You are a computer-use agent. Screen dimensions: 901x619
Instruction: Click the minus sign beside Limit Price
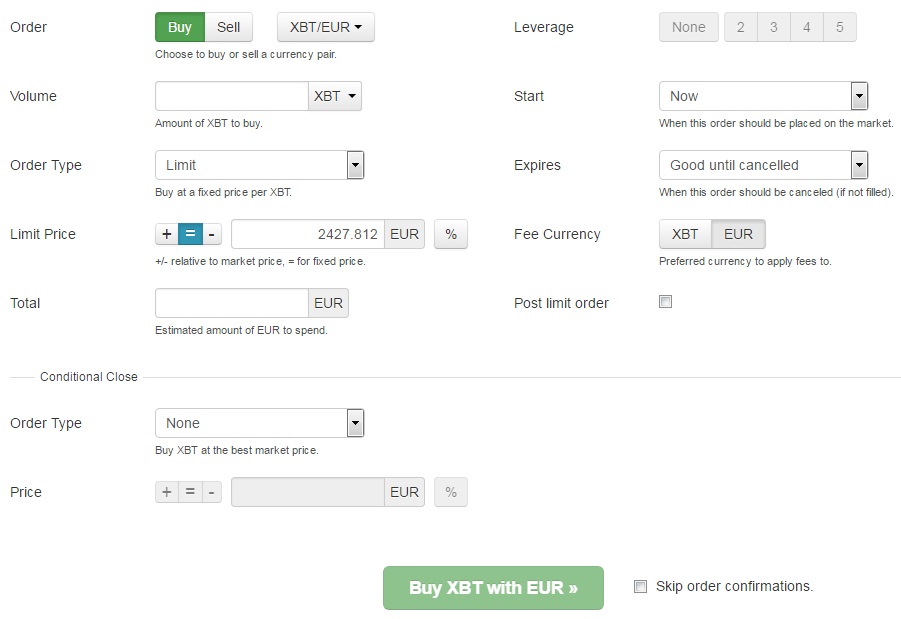(x=211, y=234)
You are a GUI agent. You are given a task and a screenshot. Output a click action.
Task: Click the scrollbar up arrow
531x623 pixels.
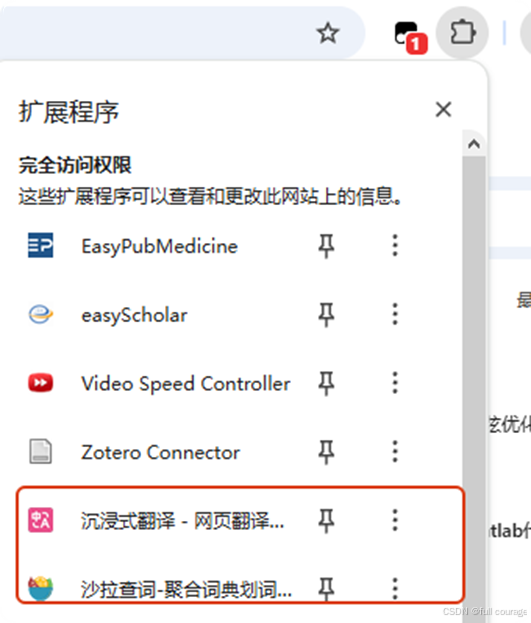click(x=474, y=143)
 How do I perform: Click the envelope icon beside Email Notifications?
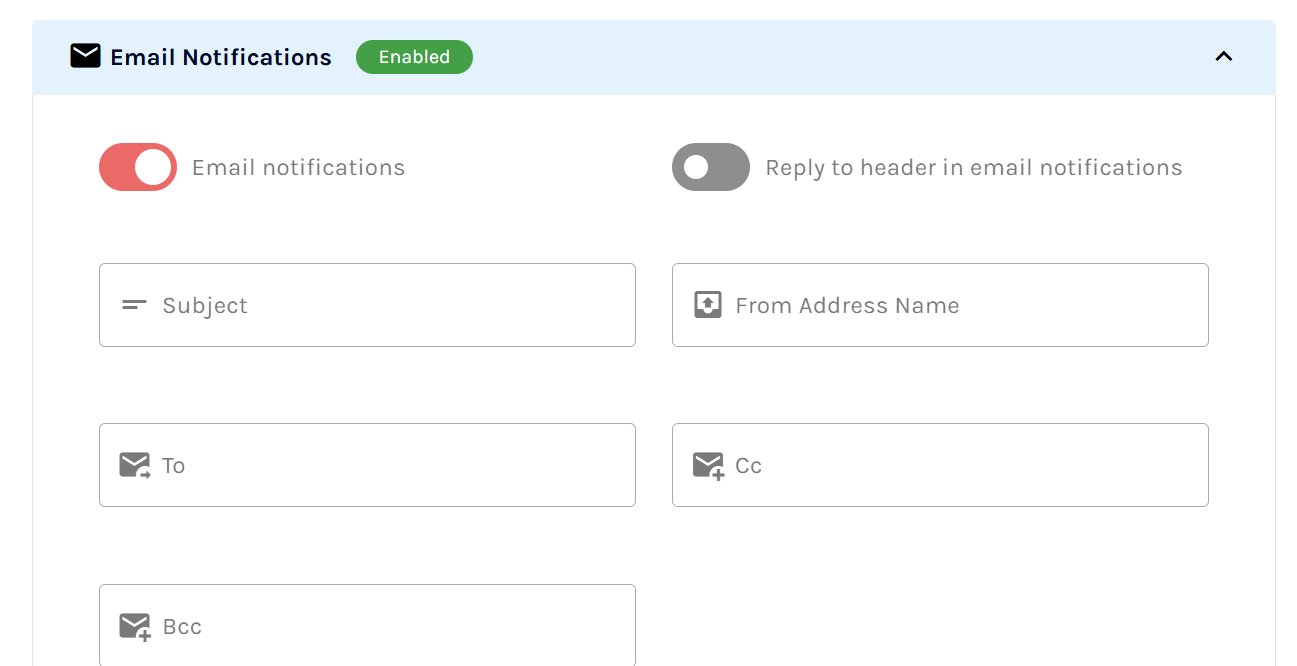coord(84,56)
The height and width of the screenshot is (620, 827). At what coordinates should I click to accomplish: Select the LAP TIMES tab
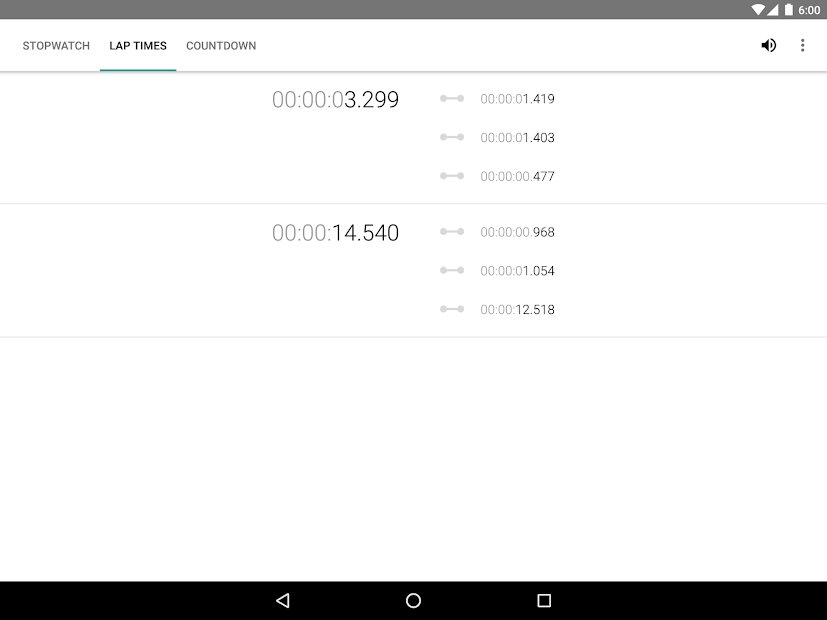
○ ○ ○ ○ ○
• [WORK INSTRUCTIONS] Return an exact transcription of the entries above, excluding each image.

• [EXERCISE RESPONSE]
You are a computer-use agent. Screen dimensions: 901x619
Instruction: Click the minus sign beside Limit Price
(x=211, y=234)
You are a GUI agent. You are given a task and a screenshot. Output a click action.
Task: Click the scrollbar up arrow
531x623 pixels.
click(x=474, y=143)
 How do I perform: Click the envelope icon beside Email Notifications?
coord(84,56)
The height and width of the screenshot is (620, 827). At what coordinates should I click to accomplish: Select the LAP TIMES tab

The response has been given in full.